PAGE TEXT:

((

Bot wonderful but I vote Caol Ila.




chronocide said:


> I've a good mate who's parents own a bottling plant and only drinks _really_ top end whiskies at home. In pubs he'll always drink malts with a mixer, and is quite often scoffed at. But by his thinking, what 99% of folks will think is a delightful malt might as well be Bells to his rather spoiled tastes.
> 
> I wouldn't put a mixer in any malt, but I don't think it's really anyone's business to think anything of it when someone else does - unless they're doing it when I offer them one out of my own bottle and they do so because they don't like whisky, 'cause they should just say no!



I agree to an extent but I think that if that's his reasoning then he should still just stick to an average blend. Why waste the money when most of what you'll be tasting through the mixer is generic whisky kick. The flavour of some will make it through, granted, but a pot will be subdued.

))

INFORMATION SUPPLIED:

((

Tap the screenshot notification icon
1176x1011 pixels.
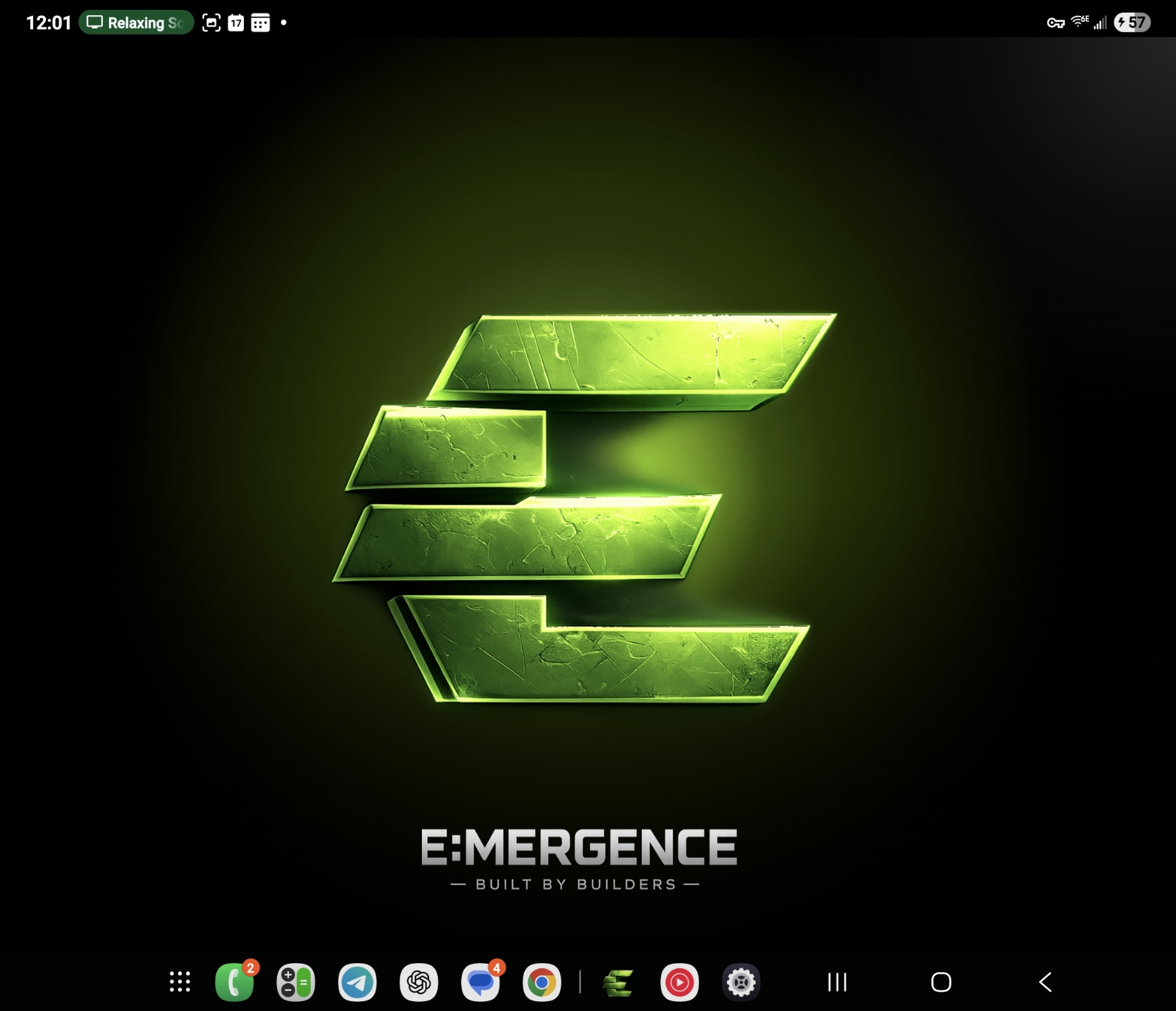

))

STATED EXERCISE 1:
Answer these questions about the whisky thread:
(a) Which whisky does the first line vote for?
(b) What do the parents of the friend described in the quoted post own?
(c) In the reply, what does the writer say the friend should stick to instead?
STATED EXERCISE 2: Can you print the whisky thread starting at "Bot wonderful but" and ending at "just say no!"?
STATED EXERCISE 3: What comes next in the whisky thread? Write what follows its last sentence.

TASK RESPONSE 1:
(a) Caol Ila.
(b) A bottling plant.
(c) An average blend.

TASK RESPONSE 2:
Bot wonderful but I vote Caol Ila.




chronocide said:


> I've a good mate who's parents own a bottling plant and only drinks _really_ top end whiskies at home. In pubs he'll always drink malts with a mixer, and is quite often scoffed at. But by his thinking, what 99% of folks will think is a delightful malt might as well be Bells to his rather spoiled tastes.
> 
> I wouldn't put a mixer in any malt, but I don't think it's really anyone's business to think anything of it when someone else does - unless they're doing it when I offer them one out of my own bottle and they do so because they don't like whisky, 'cause they should just say no!

TASK RESPONSE 3:
As for your last point, I completely agree. If you don't like it then don't waste mine!


----------



## ddtonfire (Oct 5, 2011)

Just got a bottle of Argbeg (10) for celebration... can't wait to crack it open. Even the glass I last had Ardbeg in smelled of smoke for days afterward.

Oh and speaking of malts with a mixer... try a Godfather: Scotch and Amaretto... smokey and sweet. My favorite cocktail.


----------



## rythmic_pulses (Oct 6, 2011)

signalgrey said:


> Glenlivet Nadurra 16 single malt cask strength.
> 
> wow...just...wow.


 
I know man that stuff is just inexplicable.

But when I can't afford it, I just buy Glenfiddich 15 Single Malt Scotch which is ok to my tastes but I don't often drink Whiskey that much but on the other hand I wish I drank more of it.

I have to agree with UnderTheSign about Famous Grouse for blended stuff.


----------



## signalgrey (Oct 6, 2011)

Just going through a Glengoyne 15 year single : Scottish Oak
very very dangerously drinkable.


----------



## Grolli (Oct 8, 2011)

Big, big single malt whisky fan here! Give me a glass of something peaty and smokey and I'm in heaven! Love trying out new stuff as soon as my wallet lets me, and seems to (obviously with the preferences mentioned) have a thing for Islay whisky.

Next thing on the shopping list though, is a bottle of Teerenpeli!


----------



## Solodini (Oct 8, 2011)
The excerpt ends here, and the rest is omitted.